Por cierto, Japón estuvo muy bien, me deja un sabor a soja en la boca, un rojo bermellón en la retina, y varios pensamientos en el espíritu. Pero no es América - aunque un trocito de México lindo vino conmigo.

Y tras Japón, me inunda la perspectiva de pasar seis meses en América, ni en el norte ni en el sur, sino en ambos, a dos mil ochocientos cincuenta metros de altura...
Si creyera en Dios, en Santo Tomás de Aquino, -o en cualquier otro Inexistente-, iría a ponerles velitas. Al primero para que recé por mi para que nadie se arrepienta. Al segundo, para que no me gafe con el "Aquíno puedes venir (no tenemos presupuesto)".

Buddha, ...I love you!

lunes, 24 de agosto de 2009

Dulces japoneses

Le traje a mi hermano una caja de dulces que compré en Tokyo.

Me envía un SMS.

- "Los bombones están cojonudos. Un poco raros al principio, pero enganchan."


Respuesta:

- "Va a ser como los mismos japoneses y su cultura. Un poco raros al principio, pero luego enganchan."

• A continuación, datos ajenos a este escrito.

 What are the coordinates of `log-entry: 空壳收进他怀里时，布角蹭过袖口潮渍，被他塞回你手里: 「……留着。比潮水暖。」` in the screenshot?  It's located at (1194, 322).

domingo, 16 de agosto de 2009

I love Buddha

La noche que pasamos en Koya-san soñé. Alguien me enviaba por correo postal un paquete a uno de los alojamientos de nuestra ruta, a mi nombre. El emisor debía conocer perfectamente nuestro itinerario en Japón para saber que tal día pasaríamos por allá, para arriesgarse a hacer el envío. El paquete contenía dos camisetas, y dos polos, de igual color rojo, el bermejo de las puertas torii de los santuarios, e incluía alguna bagatela más que no recuerdo. Una de las camisetas lucía estampada la frase "I LOVE BUDDHA", al más puro estilo de la mercadería para fans. En el sueño pasaban mas cosas, pero sin duda este fue uno de los aspectos que me quedó grabado el resto de viaje, ¿quién me habría enviado ese paquete?
Lo entendí más tarde, al final del viaje, en un hotel de Tokyo, leyendo un librillo sobre las enseñanzas de Buddha, que venía de serie con la habitación. Murakami me salía por las orejas y ya no me apetecía empezar la N-ésima novela, y después de recorrer tanto templo budista, parecía adecuado conocer un poco más. Jesús me preguntó si pensaba hacerme budista; la respuesta, un no rotundo. Para mi, otro iluminado que cree que su verdad es la única, por buena bonita barata, y otras tripletas, que sea, y que busca congregar un buen puñado de fieles ceropensantes que se adoctrinen en su perorata. Apelando al instinto básico de la vida, "reproducid e infectad a otros sentientes con lo que yo os he enseñado, mi camino, la luz, mi verdad, es palabra de dios, (o en su defecto, cualquier otro eterno)". Que sí, que el budismo será más comprensivo que otras religiones, pero al final, el patrón es similar. Fumado bienintencionado que crea masa crítica de seguidores póstumos que lo divinizan y proyectan en la eternidad hacia adelante y hacia atrás para crear mito y leyenda.
Con semejante ateismo, encajé la historia del merchandising "I LOVE BUDDHA" del sueño en Koya. Lo que mi yo onírico ya presentía, que el propio Buddha me había enviado ese paquete, a ver si así conseguía mi voto. Pues lo siento, chico, pero no...

domingo, 2 de agosto de 2009

Kinkaku ji

Me encanta la metafora del Pabellon Dorado, el templo budista kyotota. La conoci cuando vi la pelicula autobiografica de Yukio Mishima, que inmortalizo en novela la historia real del monje que se obsesiono tanto con la  belleza del templo que llego a quemarlo.

Mas que su pasion por la estetica del templo, el monje descubrio que era mas bello el reflejo del templo en el estanque sobre el que se yergue, que la propia vision del objeto real.
La realidad esta llena de reflejos, y ahi quien solo la percibe,distorsionada,para bien o para mal, a traves de los mismos.